Work to complete: Looking at the listing below, retype exactly the lines starting at the one containing "You are a GUI" and ending at the one containing "Viewport: 678px width, 420px height.", both included, and nothing else.

Source material:

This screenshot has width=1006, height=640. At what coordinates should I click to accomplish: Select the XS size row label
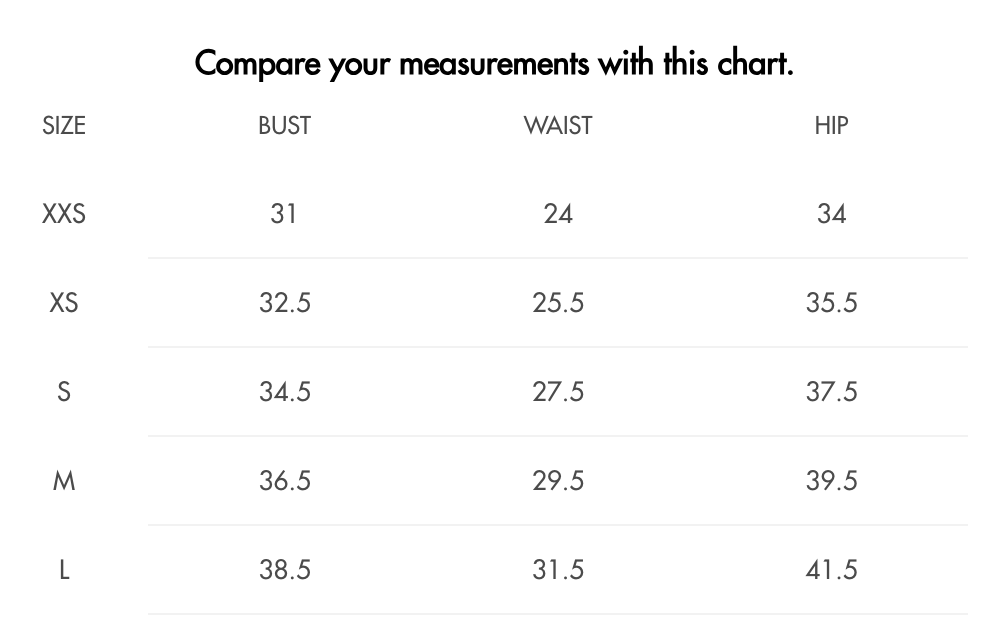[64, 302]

---

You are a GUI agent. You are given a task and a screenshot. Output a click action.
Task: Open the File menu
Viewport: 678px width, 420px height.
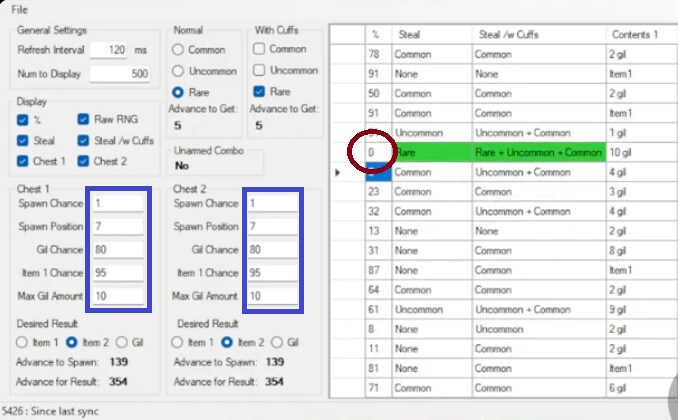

Answer to this problem:
You are a GUI agent. You are given a task and a screenshot. Output a click action.
Task: Open the File menu
Viewport: 678px width, 420px height.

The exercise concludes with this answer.